Coisa muito comum em alunos mais impetuosos, é o facto de responderem quase instantaneamente e instintivamente a uma pergunta lançada pelo professor, associando a rapidez à validade e valor da resposta. Quebra-se assim a sua oportunidade de reflectir sobre o assunto, mas não só a sua, também a dos seus colegas que podem de qualquer maneira contrapor, gerando discussão que fica no entanto amputada de alguma maturidade reflexiva e argumentativa. 

Há que mentalizar e conduzir os alunos a ponderar as suas respostas, pensando no seu "Como?" e no seu "Porquê?" que terão depois de explicar. Valorizar as respostas ponderadas de acordo com estes dois itens e confrontar os alunos mais impetuosos, com as anomalias inerentes à sua intervenção e fazer-lhes reflectir sobre elas, reformulá-las e restruturá-las de acordo com esses dois itens.

Também uma auto- avaliação de fim de período, que clame por algo mais que um simples valor numérico e chame os alunos a reflectir nas suas acções e atitudes, a esgrimi-las no contexto de uma classificação é também um processo de trabalho salutar, ao nível da metacognição.

Assim, a metacognição passa em muito por adquirir hábitos e processos de trabalho conformes. "Logo, o professor não pode esperar que a formação de conceitos ocorra incidentalmente. O grande desafio que se lhe põe é o de ajudar o aluno a utilizar de forma consciente, produtiva e racional o seu potencial de pensamento – ensinar a pensar – bem como, a tornar-se consciente das estratégias de aprendizagem a que recorre para construir (reconstruir) conceitos científicos." (Santos, 1998).

 Esta aquisição é lenta no seu florescer e no seu frutificar. Não podemos pedir aos alunos na aula de hoje que adquiram hábitos metacognitivos na aula de ontem, mas sim disponibilizar-lhes a aula de amanhã. 

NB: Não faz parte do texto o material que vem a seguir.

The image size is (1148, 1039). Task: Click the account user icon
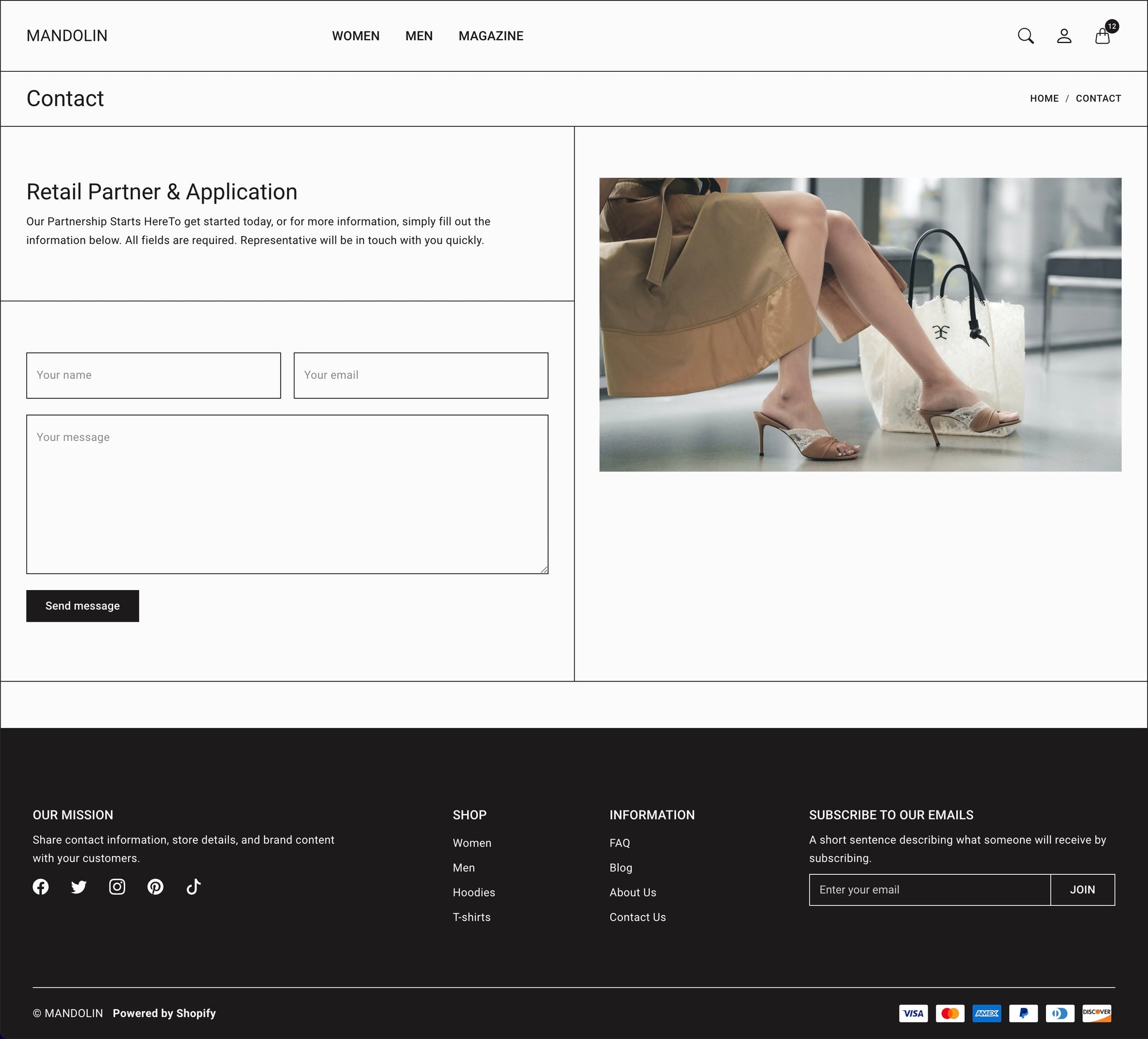[x=1064, y=36]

Temos de estar descerrados à mudança e encarar com normalidade a lentidão de um processo que pode fazer lembrar a adolescência. Saibamos todos ser professores adolescentes, porque adolescente é uma forma do particípio presente "adolescens" do verbo "adolesco", que significa "crescer", "amadurecer".
 Um matemático que não tenha algo de poeta
nunca será um matemático completo
In Men of mathematics, E.T.Bell, p.432

BIBLIOGRAFIA:
Glasersfeld, E. V. (1995). Construtivismo Radical, 
uma forma de conhecer e aprender. Lisboa: Instituto Piaget.
Lakatos, I. & Musgrave, ª (1970). 
A crítica e o desenvolvimento do conhecimento. São Paulo:
 Editora da Universidade de São Paulo.
Santos, M. E. (1998).
 Mudança conceptual na sala de aula. Lisboa: Livros Horizonte.
Vergani, T. (1993). Educação Matemática. Lisboa: Universidade Aberta.